Every entry must be transcribed exactly. Pictures are not part of the copy.

[[ Dataset content, beginning ]]

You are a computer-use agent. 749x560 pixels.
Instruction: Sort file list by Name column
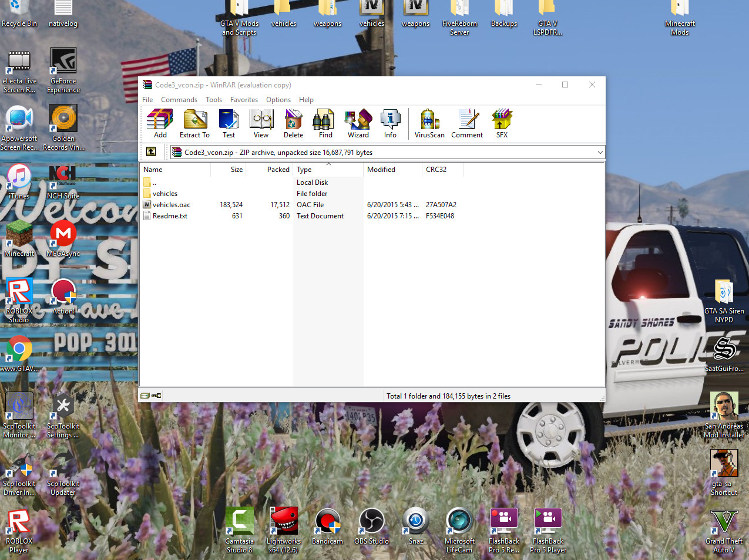coord(175,170)
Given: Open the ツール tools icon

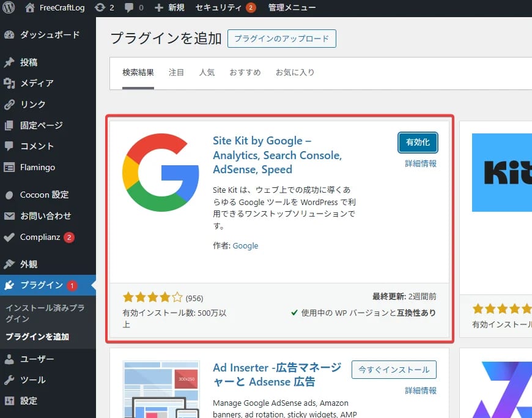Looking at the screenshot, I should (10, 379).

[[ Dataset content, end ]]

Response:
You are a computer-use agent. 749x560 pixels.
Instruction: Sort file list by Name column
coord(175,170)
Given: Open the ツール tools icon

Looking at the screenshot, I should (10, 379).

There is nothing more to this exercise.